* [TASK TO CARRY OUT]:
Could you write out these lines again, swapping "site name" for "site title" and leaving everything else unchanged? Leave the pictures out of your answer.

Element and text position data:
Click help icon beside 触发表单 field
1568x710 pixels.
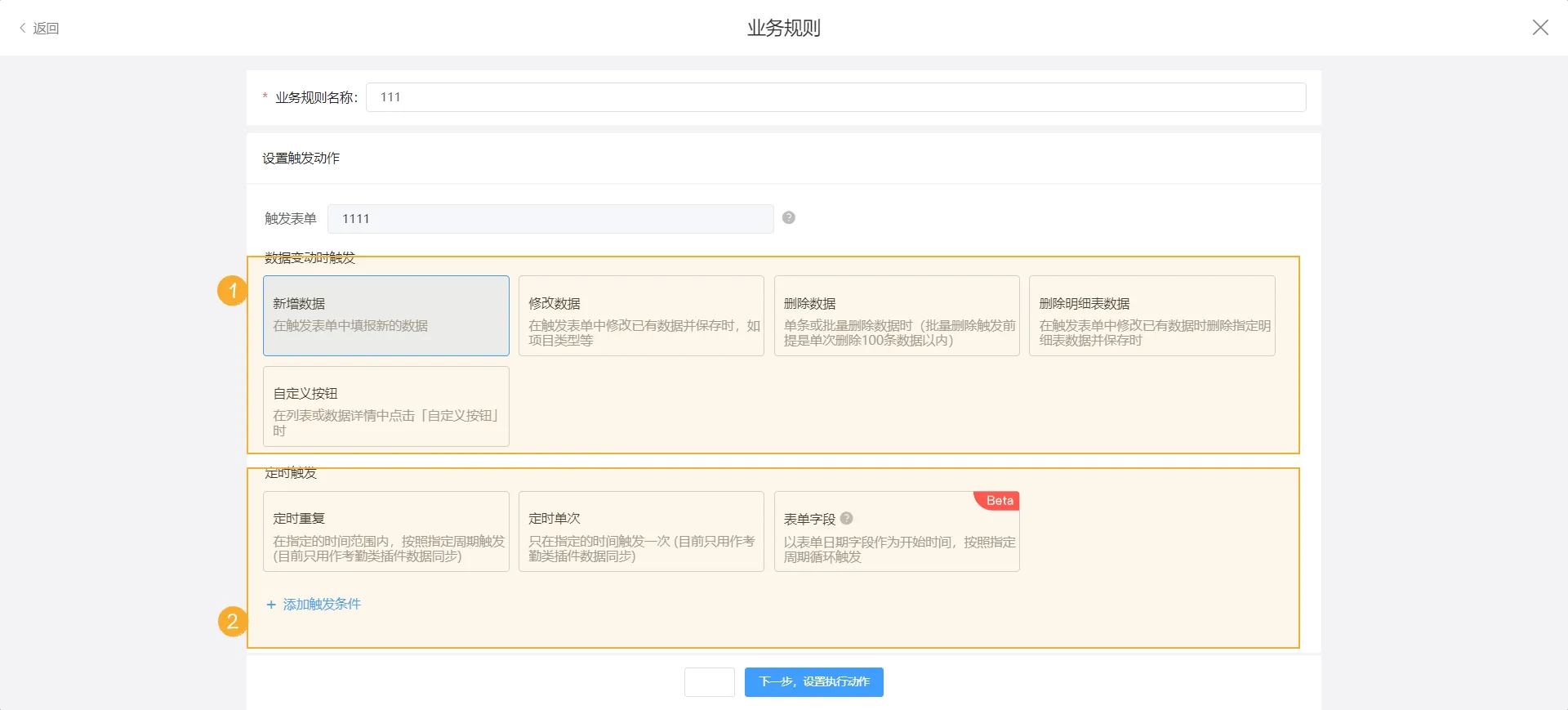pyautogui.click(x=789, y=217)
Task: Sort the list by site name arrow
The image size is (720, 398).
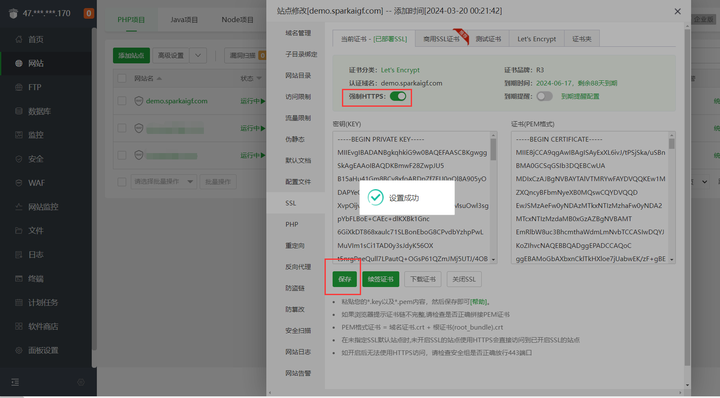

* [REPLY TO THE TASK]:
Click help icon beside 触发表单 field
1568x710 pixels.
pyautogui.click(x=789, y=217)
Task: Sort the list by site title arrow
The image size is (720, 398).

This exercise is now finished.